[% setvar title Objects: Revamp tie to support extensibility (Massive tie changes) %]

This file is part of the Perl 6 Archive

Note: these documents may be out of date. Do not use as reference!

To see what is currently happening visit http://www.perl6.org/

TITLE

Objects: Revamp tie to support extensibility (Massive tie changes)

VERSION

  Maintainer: Nathan Wiger <nate@wiger.org>
  Date: 7 Sep 2000
  Last Modified: 29 Sep 2000
  Mailing List: perl6-language-objects@perl.org
  Number: 200
  Version: 3
  Status: Frozen
  Requires: RFC 159

ABSTRACT

tie is really cool. Mostly. It has an amazing amount of power in concept, but suffers from several limitations which this RFC attempts to address.

DESCRIPTION

Overview

Many people have expressed problems with tie, including Larry [1]. tie suffers from several limitations:

   1. It is non-extensible; you are limited to using
      functions that have been implemented with tie hooks
      in them already.

   2. Any additional functions require mixed calls to tied
      and OO interfaces, defeating a chief goal: transparency.

   3. It is slow. Very slow, in fact.

   4. You can't easily integrate tie and operator overloading.

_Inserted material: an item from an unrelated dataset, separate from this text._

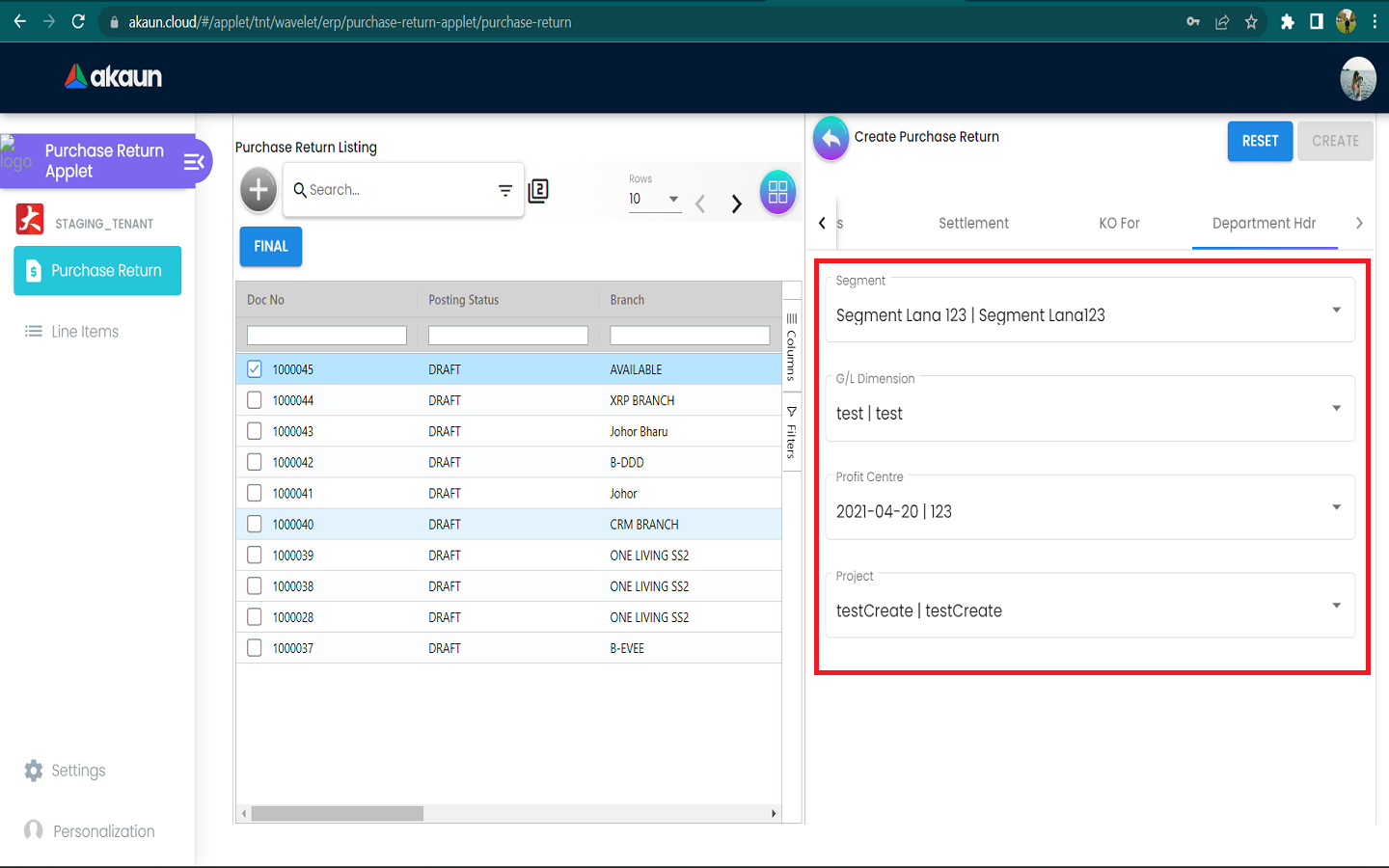Open Settings gear in sidebar
Screen dimensions: 1389x868
34,771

   5. If defining tied and OO interfaces, you must define
      duplicate functions or use typeglobs.

   6. Some parts of the syntax are, well, kludgey

This RFC attempts to address all of these points with some changes to syntax and implementation concepts. It interacts with the concept of polymorphic objects, described in RFC 159, to provide a simple and extensible framework.

New Concepts

This RFC proposes two key principles that will provide a more general-purpose tie framework:

   1. Operator, data, and syntax overloading will be
      done via the ALLCAPS methods described in B<RFC 159>.

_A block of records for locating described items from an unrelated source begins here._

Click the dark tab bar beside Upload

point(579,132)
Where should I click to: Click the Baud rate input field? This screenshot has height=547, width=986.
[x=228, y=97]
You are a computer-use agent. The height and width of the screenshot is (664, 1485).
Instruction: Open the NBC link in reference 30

   2. All functions can be overloaded via the C<use
      tie> pragma.

In addition, the declaration of a tie statement is suggested to be changed into a standard indirect object function:

   $object = tie Tie::Class @array_to_tie;

The default tieing would be performed by UNIVERSAL::tie, which would be a new method that properly "blessed" the tied variable and then simply turned around and called the class's TIE* method, similar to how the builtin tie works currently.

There are many changes, so let's go through them one at a time and then revisit how they will all tie (ha-ha) together at the end.

Syntax Changes

Drop tie builtin and replace with UNIVERSAL::tie

As mentioned above, this allows us to call tie in a simple indirect object form. This eliminates one more special-case function which currently requires that quotes be placed around the class name. This syntax should simply be modified to be called on the object it will be tied to, since tie is after all an object constructor.

Drop TIEHANDLE

Thanks to the below syntax, differentiating between filehandles and other scalars is no longer important. It would also be very difficult to make this distinction, since in Perl 6 filehandles are intended to be $scalars.

Continue to do data handling through ALLCAPS methods

This will not change. STORE and FETCH, along with other functions described in RFC 159 and below, will continue to do data handling. In addition, these methods will be used for operator overloading as well, providing a unified tie and use overload environment.

Pass the original variable tied as an argument

Currently, TIE* methods do not have access to the original variable being tied. This means that currently values are destroyed altogether when tied, basically.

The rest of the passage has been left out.